妊娠中はつわりが起こりやすく、匂いにも敏感になり、食欲がなくなることもあるでしょう。
葉酸サプリは毎日飲み続けることができるように無味無臭のものが多く、形状は飲みやすいように工夫されています。
とはいえ、妊娠中やつわりの時期は感覚が敏感になり、錠剤の匂いや大きさ、数の多さで吐き気を催す場合も考えておくべきです。
商品の公式ページ以外に、実際にサプリメントを利用している人の口コミを参考にするのもよいのではないでしょうか。
また、多くの葉酸サプリメーカーでは、初回は価格を低く設定していることが多いです。
まずは初回キャンペーンで購入し、実際に自分に合う葉酸サプリを試してみてもよいのではないでしょうか。
葉酸を摂り過ぎるとリスクがある?
ここまでは、葉酸の摂取方法について確認し、普段の食事だけでなく、葉酸サプリも活用すべきだということを説明してきました。
では、逆に葉酸を摂取しすぎるとよくないのでしょうか。
ここからは、葉酸の過剰摂取について解説していきます。
妊活中や妊娠中の方はもちろん、そうでない人も葉酸について知っておく必要があります。
ぜひ参考にしてください。
通常の食べ物で、葉酸の過剰摂取による健康障害があったという報告はありません。
また葉酸自体に毒性はなく、過剰摂取しても体外に排泄されるため、食品から摂る分には心配はないといわれています。
ただし、サプリメントなどで過剰に摂取することには注意が必要となります。
すでに葉酸必要量のところで表にして説明しましたが、葉酸は1日に摂取する「上限量」が決められています。
男女ともに1日の摂取量は18~29歳なら900µg、30歳~49歳なら1,000µgを超えないことが推奨されています。
では、上限量を超えて過剰に摂取してしまうと、どうなってしまうのでしょうか。
葉酸の過剰症としては、発熱・じんましん・かゆみ・不眠症・下痢や吐き気などの消化器系の症状などが報告されています。

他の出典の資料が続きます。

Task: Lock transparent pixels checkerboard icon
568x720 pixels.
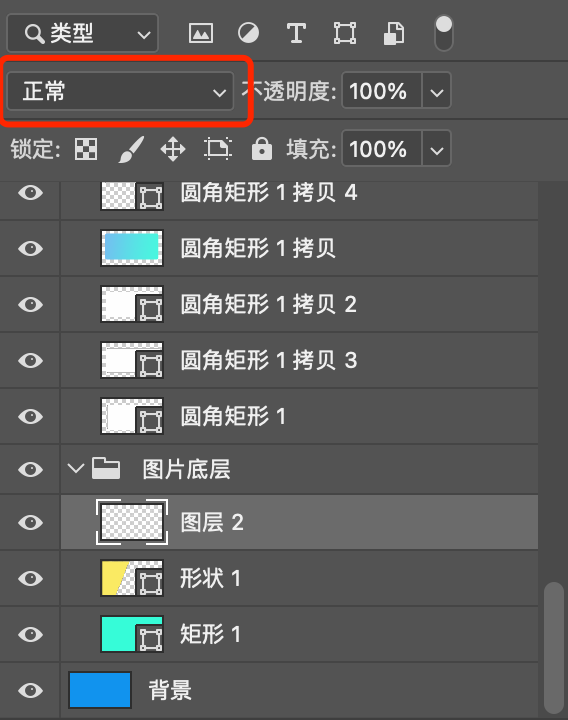Action: tap(86, 149)
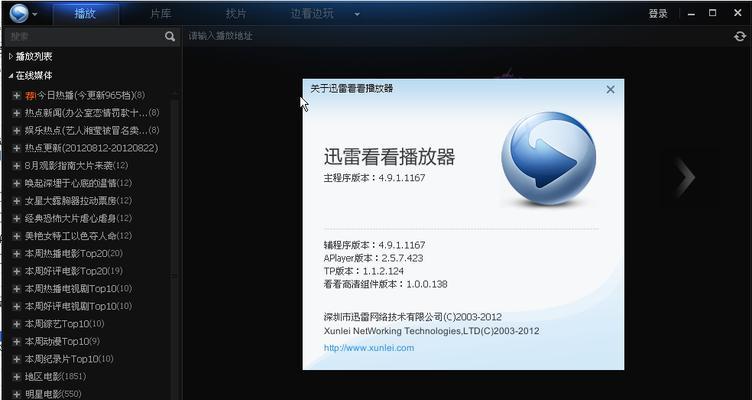This screenshot has width=752, height=400.
Task: Click the playback address input field
Action: click(450, 36)

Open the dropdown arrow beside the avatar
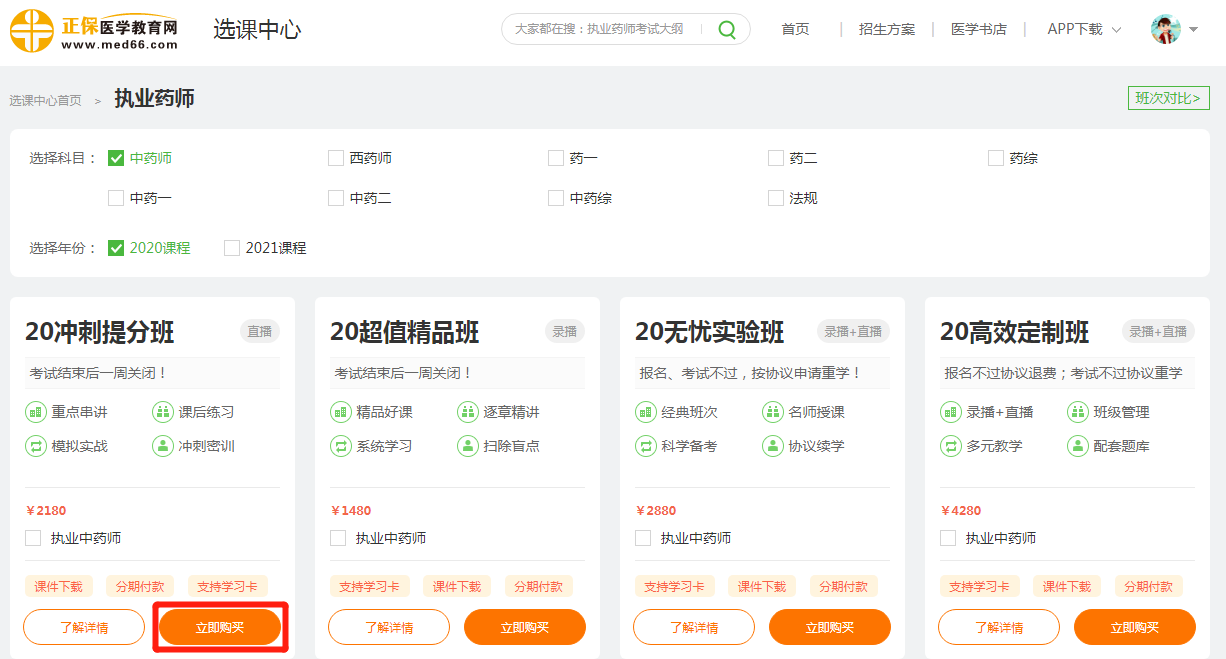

亜鉛の吸収阻害を起こす可能性があったり、ビタミンB12欠乏による神経障害の発見が遅れてしまう恐れもあります。
このように、命に関わるような重大なものはとくにありませんが、日常的な過剰摂取は避けた方がよいでしょう。
妊娠中の方はさらに、過剰摂取による副作用のリスクがあるため注意が必要です。
妊娠中期以降にも葉酸を上限量を越えて1日に1000µg以上摂取し続けていると、赤ちゃんが生まれた後、将来小児ぜんそくなどのアレルギー症状を起こすリスクが高まるという報告があります。
科学的にエビデンスがはっきりと示されているわけではありませんが、過剰な葉酸摂取が原因かもしれないと考えられている以上、過度の葉酸摂取は控えるべきです。
規定量のみを摂取するようにしておきましょう。
自分に適した葉酸サプリの選び方は?葉酸以外の成分にも注目!
ここまでで、葉酸を効率よく摂取するためには葉酸サプリの服用が効果的であることがわかりました。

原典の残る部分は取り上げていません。